Tuesday, June 30, 2009
This Too Is Michigan, Up North, Country
My usual take on country living is unabashedly positive. The noise of orchard sprayers and tractors, the odor of fresh manure being spread on fields, the long walk from the house to where the driveway ends at the road, and all the rest of it seems a small price to pay--actually, except for the sprayers, I usually count all these things in the positive column, and even the sprayers I can rationalize as a good, since they are ongoing evidence for agricultural continuity in the neighborhood—in return for privacy, being able to hang laundry out on the line, having room to grow flowers and food and wide open spaces to explore with my dog. And on sunny June days when the first wild roses are blossoming, it’s all heaven on earth in my book.

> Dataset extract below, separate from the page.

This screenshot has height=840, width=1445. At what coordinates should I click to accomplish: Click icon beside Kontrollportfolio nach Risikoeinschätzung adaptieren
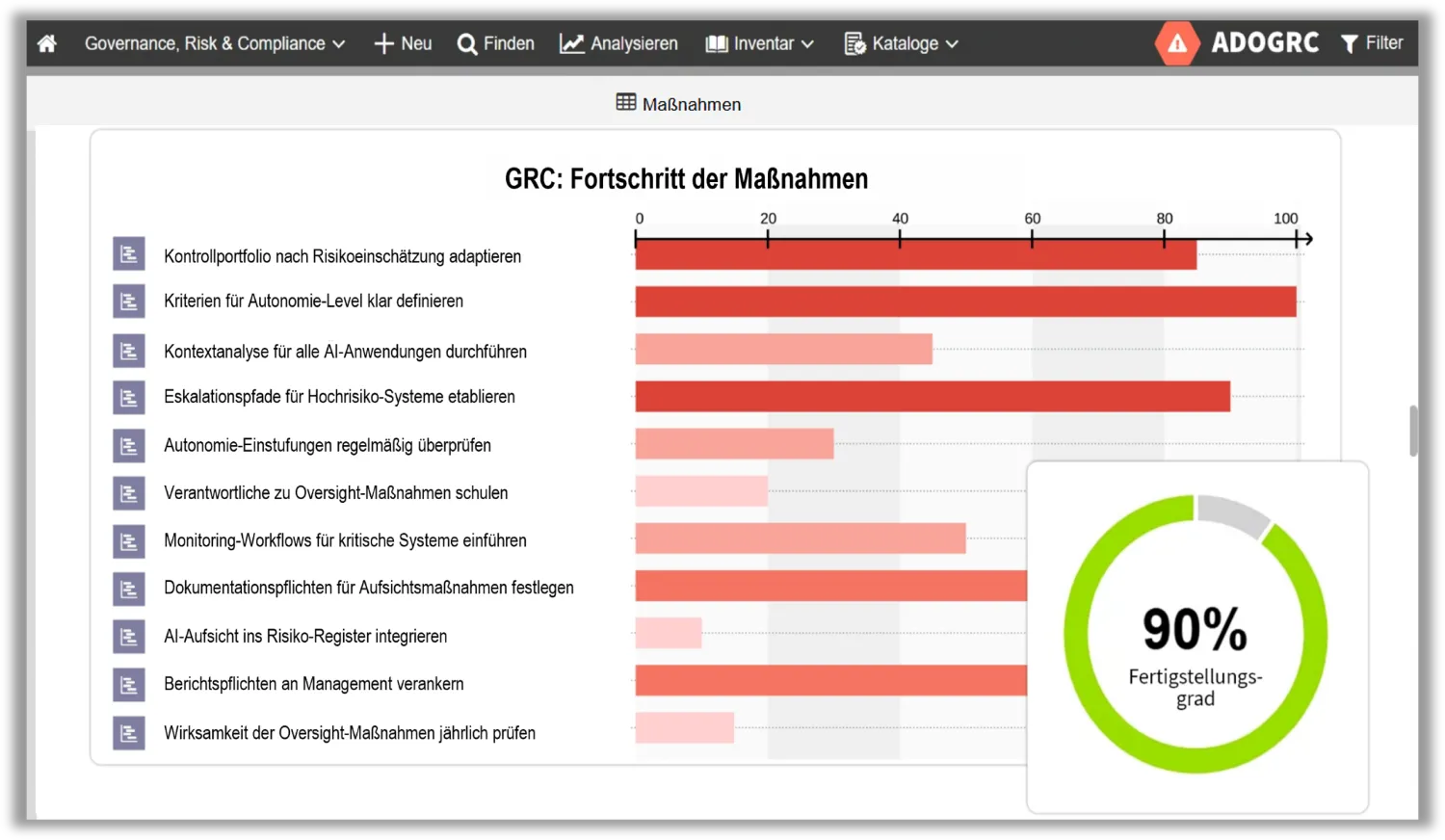[x=129, y=254]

In line with my romantic pragmatist philosophy, one area in my bookshop (two, actually—one new, one used) is devoted to country living and subsistence farming. I’ve listed several of those books recently and probably will again. The most recent arrival in the subject category is Goat Song: A Seasonal Life, A Short History of Herding, and the Art of Making Cheese, by Brad Kessler. It’s always important to remember, however, that not all bookstore browsers are wannabe farmers, and it’s also important to keep a sense of humor, so I also have on hand a hot new title from southwestern Michigan (Saugatuck area), At Least in the City Someone Would Hear Me Scream: Misadventures in Search of the Simple Life, by Wade Rouse.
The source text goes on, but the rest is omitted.